-- Task --
In the notebook text below on predicting Amazon review ratings, copy word for word everything from "### Selection of" to "c(asin, body, rating))".

-- Extracted text --
--------------------

Project developed for the NLP course of Intelligent Systems (Universidad Politécnica de Madrid)


In [24]:
library(magrittr)
library(dplyr)
library(rtweet)
library(textclean)
library(utf8)
library(reticulate)
library(keras)
library(tensorflow)
library(dplyr)
library(tfdatasets)

library(mltools)
library(data.table)

## Install transformers and Keras libraries in Conda

In [25]:
library(reticulate)

reticulate::py_install('transformers', pip = TRUE)
reticulate::py_install('keras-bert', pip = TRUE)

config_path = file.path("../input/bertconfig/bert_config.json")
pretrained_path = file.path("../input/bertconfig/bert_model.ckpt")
vocab_path = file.path("../input/bertconfig/vocab.txt")

k_bert = import('keras_bert')

## Load "Amazon cell phones reviews" dataset

In [26]:
df_reviews <- read.csv("../input/amazon-cell-phones-reviews/20191226-reviews.csv")

# 2. Data preprocessing

### Dataframe structure
- ASIN: Identifier of the device
- Name: Name of the Amazon's user
- Rating: Number of stars given by the user to the product
- Date: Date of the review
- Verified: Indicates whether the user has been verified in the platform or not
- Title: Title of the review
- Body: Content of the review
- Helpful votes: Number of users that have indicated that the review is 'helpful'

In [27]:
head(df_reviews, n=5)

### Selection of the useful variables for the prediction and the ID of the device
Several combinations of variables could have been used for this project. However, as the intention is to create a model able to predict also the score of reviews in other platforms, only the most basic ones have been chosen:
- **ASIN**: In order to be aware of which device is being analyzed
- **Body**: Will be used as input for the model
- **Rating**: Is the target to predict

In [28]:
df_reviews <- subset(df_reviews, select = c(asin, body, rating))

Nulls cleaning for these variables.

In [29]:
df_reviews <- df_reviews %>% filter(!is.na(df_reviews$body)) 
df_reviews <- df_reviews %>% filter(!is.na(df_reviews$rating)) 
df_reviews <- df_reviews %>% filter(!is.na(df_reviews$asin))

### Rating distribution
The distribution of the target is analyzed using a barplot.

In [30]:
barplot(prop.table(table(df_reviews$rating)), col="blue", main = "Rating Distribution")

--------------------

-- Recorded information --

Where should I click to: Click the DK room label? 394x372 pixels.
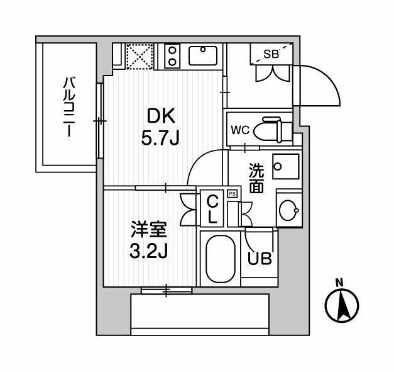point(161,116)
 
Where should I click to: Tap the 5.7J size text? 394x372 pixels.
point(160,138)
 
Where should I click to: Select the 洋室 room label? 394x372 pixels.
point(149,229)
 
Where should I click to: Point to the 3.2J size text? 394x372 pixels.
point(148,251)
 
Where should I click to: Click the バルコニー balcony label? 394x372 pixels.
point(69,107)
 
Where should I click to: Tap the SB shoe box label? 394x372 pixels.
point(271,54)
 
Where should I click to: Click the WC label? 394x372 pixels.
point(240,130)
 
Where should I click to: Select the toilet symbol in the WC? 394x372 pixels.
point(273,130)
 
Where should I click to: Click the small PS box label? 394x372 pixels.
point(232,194)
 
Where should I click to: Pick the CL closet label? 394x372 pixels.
point(212,210)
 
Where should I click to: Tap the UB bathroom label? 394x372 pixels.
point(260,259)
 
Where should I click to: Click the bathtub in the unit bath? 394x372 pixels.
point(221,259)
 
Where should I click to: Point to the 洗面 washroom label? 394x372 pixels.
point(256,178)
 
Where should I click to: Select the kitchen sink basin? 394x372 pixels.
point(203,55)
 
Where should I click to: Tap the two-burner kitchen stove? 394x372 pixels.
point(172,56)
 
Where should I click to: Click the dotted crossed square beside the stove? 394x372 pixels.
point(140,56)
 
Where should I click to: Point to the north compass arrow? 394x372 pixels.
point(342,305)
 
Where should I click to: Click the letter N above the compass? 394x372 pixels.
point(339,283)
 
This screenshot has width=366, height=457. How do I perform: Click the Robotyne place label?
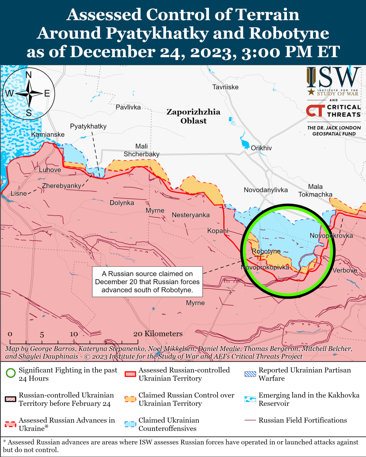(x=266, y=251)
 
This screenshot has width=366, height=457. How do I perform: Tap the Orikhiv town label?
(x=261, y=148)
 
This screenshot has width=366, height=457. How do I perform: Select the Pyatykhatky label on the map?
(x=88, y=126)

--------------------

-- Correct response --
### Selection of the useful variables for the prediction and the ID of the device
Several combinations of variables could have been used for this project. However, as the intention is to create a model able to predict also the score of reviews in other platforms, only the most basic ones have been chosen:
- **ASIN**: In order to be aware of which device is being analyzed
- **Body**: Will be used as input for the model
- **Rating**: Is the target to predict

In [28]:
df_reviews <- subset(df_reviews, select = c(asin, body, rating))